▶ _REQUEST_
Copy the stretch of the records from the start through the line that contains "center [730, 1272].", substituting "GUI assistant" for "GUI agent" and keeping everything else the same.
##### DATA FOR THE TASK #####
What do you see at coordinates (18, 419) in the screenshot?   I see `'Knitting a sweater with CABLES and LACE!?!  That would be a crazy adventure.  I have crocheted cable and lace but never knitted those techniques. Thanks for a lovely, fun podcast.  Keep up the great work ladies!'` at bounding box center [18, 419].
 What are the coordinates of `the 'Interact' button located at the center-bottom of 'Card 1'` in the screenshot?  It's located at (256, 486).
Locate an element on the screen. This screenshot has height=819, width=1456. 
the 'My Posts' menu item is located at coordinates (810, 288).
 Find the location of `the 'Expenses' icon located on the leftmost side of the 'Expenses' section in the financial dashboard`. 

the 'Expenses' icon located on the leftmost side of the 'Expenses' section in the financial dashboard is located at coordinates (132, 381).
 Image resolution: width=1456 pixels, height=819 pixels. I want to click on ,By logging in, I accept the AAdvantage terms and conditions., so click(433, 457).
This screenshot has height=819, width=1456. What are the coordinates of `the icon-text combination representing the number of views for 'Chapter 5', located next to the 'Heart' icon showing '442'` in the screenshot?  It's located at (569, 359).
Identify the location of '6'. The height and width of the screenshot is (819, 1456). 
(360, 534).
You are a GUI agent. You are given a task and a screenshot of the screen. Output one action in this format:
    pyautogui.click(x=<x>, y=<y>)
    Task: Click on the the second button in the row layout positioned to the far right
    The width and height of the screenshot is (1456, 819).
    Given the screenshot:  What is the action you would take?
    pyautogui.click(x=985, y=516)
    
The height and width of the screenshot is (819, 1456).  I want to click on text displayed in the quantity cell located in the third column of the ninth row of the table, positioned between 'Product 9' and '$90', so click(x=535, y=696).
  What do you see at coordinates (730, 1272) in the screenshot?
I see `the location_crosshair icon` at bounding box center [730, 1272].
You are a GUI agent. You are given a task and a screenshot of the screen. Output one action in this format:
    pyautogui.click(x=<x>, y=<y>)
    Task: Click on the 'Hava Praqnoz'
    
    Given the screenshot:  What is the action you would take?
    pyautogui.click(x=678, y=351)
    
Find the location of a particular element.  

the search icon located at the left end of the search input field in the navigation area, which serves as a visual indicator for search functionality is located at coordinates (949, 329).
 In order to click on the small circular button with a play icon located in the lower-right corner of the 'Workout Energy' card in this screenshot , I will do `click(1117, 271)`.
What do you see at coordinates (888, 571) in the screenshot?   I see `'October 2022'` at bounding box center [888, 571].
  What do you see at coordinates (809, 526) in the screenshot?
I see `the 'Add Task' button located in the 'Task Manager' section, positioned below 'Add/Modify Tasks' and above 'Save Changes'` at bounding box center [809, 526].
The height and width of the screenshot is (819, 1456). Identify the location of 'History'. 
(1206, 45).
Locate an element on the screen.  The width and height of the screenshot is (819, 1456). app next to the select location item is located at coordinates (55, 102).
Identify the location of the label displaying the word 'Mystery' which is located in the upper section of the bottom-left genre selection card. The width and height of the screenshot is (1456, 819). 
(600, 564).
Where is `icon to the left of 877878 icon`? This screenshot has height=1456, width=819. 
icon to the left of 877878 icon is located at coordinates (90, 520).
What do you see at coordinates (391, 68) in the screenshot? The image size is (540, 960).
#####
▶ _SOLUTION TO THIS TASK_
What do you see at coordinates (18, 419) in the screenshot?   I see `'Knitting a sweater with CABLES and LACE!?!  That would be a crazy adventure.  I have crocheted cable and lace but never knitted those techniques. Thanks for a lovely, fun podcast.  Keep up the great work ladies!'` at bounding box center [18, 419].
 What are the coordinates of `the 'Interact' button located at the center-bottom of 'Card 1'` in the screenshot?  It's located at (256, 486).
Locate an element on the screen. This screenshot has height=819, width=1456. 
the 'My Posts' menu item is located at coordinates (810, 288).
 Find the location of `the 'Expenses' icon located on the leftmost side of the 'Expenses' section in the financial dashboard`. 

the 'Expenses' icon located on the leftmost side of the 'Expenses' section in the financial dashboard is located at coordinates (132, 381).
 Image resolution: width=1456 pixels, height=819 pixels. I want to click on ,By logging in, I accept the AAdvantage terms and conditions., so click(433, 457).
This screenshot has height=819, width=1456. What are the coordinates of `the icon-text combination representing the number of views for 'Chapter 5', located next to the 'Heart' icon showing '442'` in the screenshot?  It's located at (569, 359).
Identify the location of '6'. The height and width of the screenshot is (819, 1456). 
(360, 534).
You are a GUI assistant. You are given a task and a screenshot of the screen. Output one action in this format:
    pyautogui.click(x=<x>, y=<y>)
    Task: Click on the the second button in the row layout positioned to the far right
    The width and height of the screenshot is (1456, 819).
    Given the screenshot:  What is the action you would take?
    pyautogui.click(x=985, y=516)
    
The height and width of the screenshot is (819, 1456).  I want to click on text displayed in the quantity cell located in the third column of the ninth row of the table, positioned between 'Product 9' and '$90', so click(x=535, y=696).
  What do you see at coordinates (730, 1272) in the screenshot?
I see `the location_crosshair icon` at bounding box center [730, 1272].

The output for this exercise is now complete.